Note: ERK/MAPK signaling pathways, extracellular signal‐regulated kinase signaling pathways; PKB/AKT signaling pathways, protein kinase B signaling pathways. The mutation type is mainly for the MECP2 gene, and the mutations of other genes are specifically pointed out in the table.

Abbreviations: EpoD, epothilone D; ESCs, embryonic stem cells; iPSCs, induced pluripotent stem cells; RTT, Rett syndrome; TH, thyroid hormone; TRAP‐seq, translational ribosome affinity purification sequencing; XCI, X chromosome inactivation.

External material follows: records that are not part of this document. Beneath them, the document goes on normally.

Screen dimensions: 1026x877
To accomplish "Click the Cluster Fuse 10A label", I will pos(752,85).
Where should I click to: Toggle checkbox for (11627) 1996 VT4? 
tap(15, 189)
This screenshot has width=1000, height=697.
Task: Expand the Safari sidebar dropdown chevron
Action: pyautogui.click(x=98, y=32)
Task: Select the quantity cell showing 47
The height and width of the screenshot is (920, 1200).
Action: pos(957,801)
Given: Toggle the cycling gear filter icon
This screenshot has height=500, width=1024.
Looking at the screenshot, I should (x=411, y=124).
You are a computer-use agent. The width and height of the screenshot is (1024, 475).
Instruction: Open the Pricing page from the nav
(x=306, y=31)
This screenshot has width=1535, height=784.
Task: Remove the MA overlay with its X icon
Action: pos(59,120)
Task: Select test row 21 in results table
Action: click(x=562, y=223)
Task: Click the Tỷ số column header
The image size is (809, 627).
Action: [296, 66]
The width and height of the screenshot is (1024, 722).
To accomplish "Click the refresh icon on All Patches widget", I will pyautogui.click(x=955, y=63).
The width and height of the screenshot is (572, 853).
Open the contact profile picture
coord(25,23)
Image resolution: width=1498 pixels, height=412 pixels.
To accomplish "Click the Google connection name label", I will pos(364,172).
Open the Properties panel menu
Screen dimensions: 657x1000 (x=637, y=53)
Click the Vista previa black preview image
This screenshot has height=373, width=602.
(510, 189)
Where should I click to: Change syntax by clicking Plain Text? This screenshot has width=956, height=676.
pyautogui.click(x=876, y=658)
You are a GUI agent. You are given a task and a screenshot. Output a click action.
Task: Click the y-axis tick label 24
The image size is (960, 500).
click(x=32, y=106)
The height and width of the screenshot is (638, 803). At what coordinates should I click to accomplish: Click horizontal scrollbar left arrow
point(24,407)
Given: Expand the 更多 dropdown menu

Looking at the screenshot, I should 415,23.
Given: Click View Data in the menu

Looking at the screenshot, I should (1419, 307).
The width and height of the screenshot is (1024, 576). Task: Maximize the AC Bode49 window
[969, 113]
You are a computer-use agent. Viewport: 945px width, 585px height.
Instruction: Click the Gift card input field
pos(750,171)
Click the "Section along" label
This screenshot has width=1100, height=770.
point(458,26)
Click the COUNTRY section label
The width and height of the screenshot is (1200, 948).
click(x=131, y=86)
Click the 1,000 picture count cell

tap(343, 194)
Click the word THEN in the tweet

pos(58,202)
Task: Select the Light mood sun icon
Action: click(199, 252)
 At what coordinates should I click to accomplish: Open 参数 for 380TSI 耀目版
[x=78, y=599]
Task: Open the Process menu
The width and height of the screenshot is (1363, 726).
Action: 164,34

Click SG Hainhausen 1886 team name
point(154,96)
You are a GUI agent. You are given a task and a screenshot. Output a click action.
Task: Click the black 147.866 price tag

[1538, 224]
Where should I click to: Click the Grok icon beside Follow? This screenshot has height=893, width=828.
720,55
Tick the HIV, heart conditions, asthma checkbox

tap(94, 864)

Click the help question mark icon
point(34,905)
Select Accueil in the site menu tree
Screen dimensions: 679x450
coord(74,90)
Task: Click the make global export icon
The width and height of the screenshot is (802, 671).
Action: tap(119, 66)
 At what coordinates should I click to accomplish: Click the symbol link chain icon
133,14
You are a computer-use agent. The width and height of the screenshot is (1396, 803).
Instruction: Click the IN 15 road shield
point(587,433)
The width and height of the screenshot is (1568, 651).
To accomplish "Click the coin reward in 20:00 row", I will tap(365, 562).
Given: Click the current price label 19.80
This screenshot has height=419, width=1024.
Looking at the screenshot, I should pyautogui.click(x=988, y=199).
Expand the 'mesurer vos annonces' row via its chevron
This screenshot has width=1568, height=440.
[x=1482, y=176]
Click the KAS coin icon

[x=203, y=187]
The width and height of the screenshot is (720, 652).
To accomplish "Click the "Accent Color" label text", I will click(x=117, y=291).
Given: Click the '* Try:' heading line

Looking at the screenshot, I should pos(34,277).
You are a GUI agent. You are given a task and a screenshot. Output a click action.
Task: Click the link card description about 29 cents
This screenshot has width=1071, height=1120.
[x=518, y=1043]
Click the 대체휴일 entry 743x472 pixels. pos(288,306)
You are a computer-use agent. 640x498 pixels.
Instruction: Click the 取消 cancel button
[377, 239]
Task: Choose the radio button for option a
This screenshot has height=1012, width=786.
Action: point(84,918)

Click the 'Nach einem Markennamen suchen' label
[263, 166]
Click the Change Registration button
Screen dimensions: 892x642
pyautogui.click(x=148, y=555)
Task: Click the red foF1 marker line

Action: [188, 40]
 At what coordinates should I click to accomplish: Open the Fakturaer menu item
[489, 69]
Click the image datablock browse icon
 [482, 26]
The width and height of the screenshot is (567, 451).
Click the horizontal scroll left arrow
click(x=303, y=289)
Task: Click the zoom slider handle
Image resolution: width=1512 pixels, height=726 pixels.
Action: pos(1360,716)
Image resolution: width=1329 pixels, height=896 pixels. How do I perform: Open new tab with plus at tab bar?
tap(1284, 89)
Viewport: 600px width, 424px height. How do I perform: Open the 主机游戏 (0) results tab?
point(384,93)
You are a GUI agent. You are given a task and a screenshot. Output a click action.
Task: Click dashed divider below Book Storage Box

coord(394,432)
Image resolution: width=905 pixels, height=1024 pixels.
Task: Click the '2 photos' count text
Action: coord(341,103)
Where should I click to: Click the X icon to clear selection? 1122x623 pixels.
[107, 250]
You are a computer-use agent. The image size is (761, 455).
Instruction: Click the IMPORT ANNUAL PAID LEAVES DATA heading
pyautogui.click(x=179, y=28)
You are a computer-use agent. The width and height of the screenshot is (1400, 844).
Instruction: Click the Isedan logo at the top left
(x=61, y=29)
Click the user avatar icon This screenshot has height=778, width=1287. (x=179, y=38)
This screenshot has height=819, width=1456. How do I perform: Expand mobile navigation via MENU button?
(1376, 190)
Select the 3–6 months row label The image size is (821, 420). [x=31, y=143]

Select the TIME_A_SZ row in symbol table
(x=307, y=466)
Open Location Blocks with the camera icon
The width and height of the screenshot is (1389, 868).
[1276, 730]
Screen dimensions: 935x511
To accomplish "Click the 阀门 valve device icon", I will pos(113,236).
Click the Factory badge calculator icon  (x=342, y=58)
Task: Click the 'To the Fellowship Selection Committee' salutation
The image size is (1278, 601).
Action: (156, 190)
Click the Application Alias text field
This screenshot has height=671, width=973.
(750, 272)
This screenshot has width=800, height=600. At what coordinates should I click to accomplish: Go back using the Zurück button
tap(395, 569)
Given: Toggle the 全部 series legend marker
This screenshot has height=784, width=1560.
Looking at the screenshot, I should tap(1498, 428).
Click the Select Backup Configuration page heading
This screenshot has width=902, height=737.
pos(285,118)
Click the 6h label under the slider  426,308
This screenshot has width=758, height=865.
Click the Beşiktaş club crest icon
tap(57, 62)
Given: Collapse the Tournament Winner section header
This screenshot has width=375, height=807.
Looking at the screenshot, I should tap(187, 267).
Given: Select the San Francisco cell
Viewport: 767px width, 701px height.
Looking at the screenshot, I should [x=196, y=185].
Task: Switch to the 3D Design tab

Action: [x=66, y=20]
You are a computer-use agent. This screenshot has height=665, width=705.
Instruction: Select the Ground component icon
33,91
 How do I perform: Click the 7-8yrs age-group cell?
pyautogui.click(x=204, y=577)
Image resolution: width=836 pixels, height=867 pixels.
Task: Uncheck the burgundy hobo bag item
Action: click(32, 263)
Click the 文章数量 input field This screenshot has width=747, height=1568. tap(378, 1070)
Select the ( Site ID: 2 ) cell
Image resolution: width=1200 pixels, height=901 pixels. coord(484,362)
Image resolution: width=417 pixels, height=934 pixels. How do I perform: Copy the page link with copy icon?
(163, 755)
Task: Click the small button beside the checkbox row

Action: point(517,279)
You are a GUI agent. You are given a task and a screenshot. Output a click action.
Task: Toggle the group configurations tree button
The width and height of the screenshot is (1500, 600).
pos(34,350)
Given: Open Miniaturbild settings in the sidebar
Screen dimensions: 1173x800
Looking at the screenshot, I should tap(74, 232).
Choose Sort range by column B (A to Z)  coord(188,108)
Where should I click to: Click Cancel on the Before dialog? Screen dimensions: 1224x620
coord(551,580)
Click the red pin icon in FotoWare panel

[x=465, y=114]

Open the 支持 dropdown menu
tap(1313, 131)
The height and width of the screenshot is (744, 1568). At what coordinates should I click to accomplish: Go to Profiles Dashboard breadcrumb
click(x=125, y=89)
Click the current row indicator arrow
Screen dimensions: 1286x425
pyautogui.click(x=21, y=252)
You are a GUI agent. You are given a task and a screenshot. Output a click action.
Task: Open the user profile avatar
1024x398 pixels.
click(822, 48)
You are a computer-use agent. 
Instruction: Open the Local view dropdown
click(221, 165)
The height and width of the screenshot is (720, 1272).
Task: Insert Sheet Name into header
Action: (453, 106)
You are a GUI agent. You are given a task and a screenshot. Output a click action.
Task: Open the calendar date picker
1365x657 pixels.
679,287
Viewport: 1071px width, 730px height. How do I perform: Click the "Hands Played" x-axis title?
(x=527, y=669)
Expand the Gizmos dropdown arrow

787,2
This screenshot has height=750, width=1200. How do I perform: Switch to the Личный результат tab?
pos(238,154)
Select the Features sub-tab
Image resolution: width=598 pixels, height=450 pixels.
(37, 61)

4.1. Research progress on RTT neurons

Neurons differentiated from iPSCs derived from patients with RTT show specific pathological phenotypes, that is, smaller neuron cell bodies, decreased synapses and spine density, and abnormal calcium signaling and electrophysiological function, reflecting important changes in the morphological structures and functions of RTT. ²⁹ , ³⁰ Disruption of the excitatory/inhibitory activity balance between synapses in different brain regions and circuits leads to an imbalance in microenvironmental homeostasis, which may lead to abnormal brain firing, resulting in epilepsy or other symptoms. ³¹

Wild‐type iPSC‐derived neurons typically express high levels of synaptic adhesion molecule GluD1. ³² MeCP2 deficiency caused changes in the action potential of glutamate neurons and a decrease in the number of synapses on glutamate neurons, ³³ implying that the fate of neural differentiation may shift to inhibitory neurons, which manifests itself in an increase in inhibitory synapses and a decrease in excitatory synaptic structures. This result may be caused by the downregulated expression of neuron‐specific membrane transporter K⁺/Cl⁺ cotransporter (KCC2) mediated by RE1‐silencing transcription factor (REST), a neuronal gene inhibitor in RTT, which is essential for maintaining excitatory balance in the brain. ³⁴ , ³⁵ Imbalance of excitatory/inhibitory circuits may be one of the important causes of RTT. ³⁶ In GABAergic neurons derived from the RTT‐iPSCs, GABAergic circuit disruption and decrease of acetylated α‐tubulin were also found. ³⁷

By analyzing and comparing the different stages of neural differentiation of RTT‐iPSCs, researchers revealed some changes and mechanisms at the molecular and cellular level. Transcriptome analysis showed that MeCP2 began to modulate before neural differentiation. ³⁸ During subsequent differentiation, forebrain neurons derived from several human RTT stem cell lines showed a reduction in the expression level of cAMP‐response element binding protein (CREB) and phosphorylated CREB, which could lead to functional defects in neurons. ³⁹ In RTT human iPSCs, neural progenitor cells, and cortical neurons, the expression of genes related to the dysregulation of mTOR signaling pathway and the ubiquitin pathway alters the structure of neurons, leading to defects in cell structure. ⁴⁰ Proteomic analysis revealed that both dendritic morphology and synaptogenesis‐related proteins were altered during RTT iPSC‐derived neuronal progenitors, that is, in early neuronal differentiation. ⁴¹ Another study found that the LIN28A gene may participate in the regulation of neuronal differentiation in RTT‐iPSCs. ⁴² Therefore, dysregulation of the expression of various genes and proteins during this early phase of neuronal differentiation may be an important reason for the progression of RTT.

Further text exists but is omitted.